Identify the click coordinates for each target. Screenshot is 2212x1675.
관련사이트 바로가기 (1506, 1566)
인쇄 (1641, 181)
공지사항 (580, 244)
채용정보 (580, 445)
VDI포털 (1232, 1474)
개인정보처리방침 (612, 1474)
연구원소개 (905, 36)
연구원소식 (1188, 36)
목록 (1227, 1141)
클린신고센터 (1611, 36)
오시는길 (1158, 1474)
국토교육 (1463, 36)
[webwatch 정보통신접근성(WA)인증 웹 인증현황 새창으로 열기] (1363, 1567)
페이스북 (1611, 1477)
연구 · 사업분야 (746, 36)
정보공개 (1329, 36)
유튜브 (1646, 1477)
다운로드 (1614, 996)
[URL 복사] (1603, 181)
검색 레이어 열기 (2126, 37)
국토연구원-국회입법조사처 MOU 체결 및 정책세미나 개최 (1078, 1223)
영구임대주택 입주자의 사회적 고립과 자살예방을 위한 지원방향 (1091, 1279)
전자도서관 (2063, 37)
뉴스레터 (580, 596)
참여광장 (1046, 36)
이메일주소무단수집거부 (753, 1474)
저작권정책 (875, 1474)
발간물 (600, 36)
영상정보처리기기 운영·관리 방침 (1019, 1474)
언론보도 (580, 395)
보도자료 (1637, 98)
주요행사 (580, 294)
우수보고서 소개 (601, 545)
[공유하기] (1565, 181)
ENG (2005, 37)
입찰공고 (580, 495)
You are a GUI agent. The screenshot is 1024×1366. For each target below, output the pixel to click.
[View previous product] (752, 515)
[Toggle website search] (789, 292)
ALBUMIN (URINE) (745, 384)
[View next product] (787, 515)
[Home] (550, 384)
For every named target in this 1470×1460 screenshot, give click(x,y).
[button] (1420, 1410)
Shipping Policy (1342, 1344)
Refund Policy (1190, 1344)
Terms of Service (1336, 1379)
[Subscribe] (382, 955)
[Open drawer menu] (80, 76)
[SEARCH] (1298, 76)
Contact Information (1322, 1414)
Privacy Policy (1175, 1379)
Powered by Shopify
_ _ _ _
Repeat the records above exactly.

Identify the click coordinates for each target. Screenshot is 2212x1675.
관련사이트 바로가기 (1506, 1566)
인쇄 (1641, 181)
공지사항 (580, 244)
채용정보 (580, 445)
VDI포털 (1232, 1474)
개인정보처리방침 (612, 1474)
연구원소개 (905, 36)
연구원소식 (1188, 36)
목록 (1227, 1141)
클린신고센터 (1611, 36)
오시는길 (1158, 1474)
국토교육 (1463, 36)
[webwatch 정보통신접근성(WA)인증 웹 인증현황 새창으로 열기] (1363, 1567)
페이스북 (1611, 1477)
연구 · 사업분야 (746, 36)
정보공개 (1329, 36)
유튜브 (1646, 1477)
다운로드 (1614, 996)
[URL 복사] (1603, 181)
검색 레이어 열기 (2126, 37)
국토연구원-국회입법조사처 MOU 체결 및 정책세미나 개최 (1078, 1223)
영구임대주택 입주자의 사회적 고립과 자살예방을 위한 지원방향 (1091, 1279)
전자도서관 (2063, 37)
뉴스레터 (580, 596)
참여광장 (1046, 36)
이메일주소무단수집거부 (753, 1474)
저작권정책 (875, 1474)
발간물 (600, 36)
영상정보처리기기 운영·관리 방침 (1019, 1474)
언론보도 (580, 395)
보도자료 (1637, 98)
주요행사 (580, 294)
우수보고서 소개 (601, 545)
[공유하기] (1565, 181)
ENG (2005, 37)
입찰공고 (580, 495)
You are a GUI agent. The screenshot is 1024×1366. For each target below, output the pixel to click.
[View previous product] (752, 515)
[Toggle website search] (789, 292)
ALBUMIN (URINE) (745, 384)
[View next product] (787, 515)
[Home] (550, 384)
For every named target in this 1470×1460 screenshot, give click(x,y).
[button] (1420, 1410)
Shipping Policy (1342, 1344)
Refund Policy (1190, 1344)
Terms of Service (1336, 1379)
[Subscribe] (382, 955)
[Open drawer menu] (80, 76)
[SEARCH] (1298, 76)
Contact Information (1322, 1414)
Privacy Policy (1175, 1379)
Powered by Shopify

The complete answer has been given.